The mobility of the inhabitants of the Madrid Community is explored from a household survey conducted by the Regional Transport Consortium of Madrid27, (see “Methods” section). As a result, we have 222,744 trips with their origins and destinations, both corresponding to the 1390 administrative transport zones into which Madrid Community is divided.

Characterization of the displacements

Reasons, trip modes and trip start times

According to the analysed data set, the motives for the trip with the four highest percentages were Work (25.68%), Study (14.99%), Personal Business (12.59%) and Shopping (12.35%) (see the Supplementary Material Document). The most highly used travel mode categories were Sport/Walking, Driver in private car, Subway, Urban bus, Commuter trains as well as Intercity bus (see Table 1).

Table 1 Number and percentage of displacements by priority transport type.

- [Dataset section]:
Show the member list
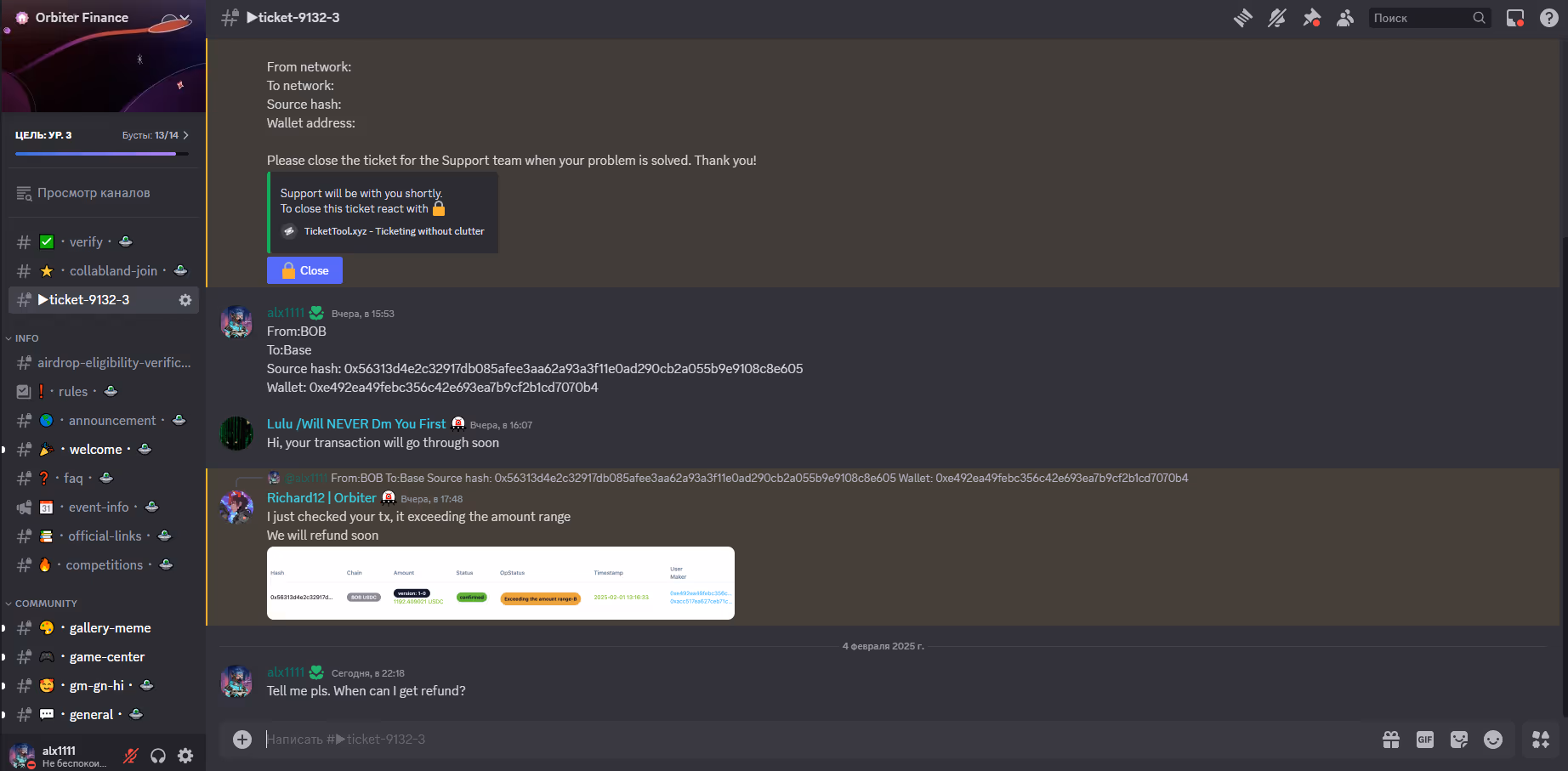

- [Parts of the exercise]:
a: In the Madrid mobility passage, turn the paragraph that begins "According to the analysed data set" into a bulleted list that keeps its main facts.
b: Copy out the Madrid mobility passage word for word, starting at "The mobility of" and ending at "priority transport type.".

- [Solution list]:
a:
- Top four trip motives: Work (25.68%), Study (14.99%), Personal Business (12.59%) and Shopping (12.35%)
- Most used travel modes: Sport/Walking, Driver in private car, Subway, Urban bus, Commuter trains and Intercity bus

b:
The mobility of the inhabitants of the Madrid Community is explored from a household survey conducted by the Regional Transport Consortium of Madrid27, (see “Methods” section). As a result, we have 222,744 trips with their origins and destinations, both corresponding to the 1390 administrative transport zones into which Madrid Community is divided.

Characterization of the displacements

Reasons, trip modes and trip start times

According to the analysed data set, the motives for the trip with the four highest percentages were Work (25.68%), Study (14.99%), Personal Business (12.59%) and Shopping (12.35%) (see the Supplementary Material Document). The most highly used travel mode categories were Sport/Walking, Driver in private car, Subway, Urban bus, Commuter trains as well as Intercity bus (see Table 1).

Table 1 Number and percentage of displacements by priority transport type.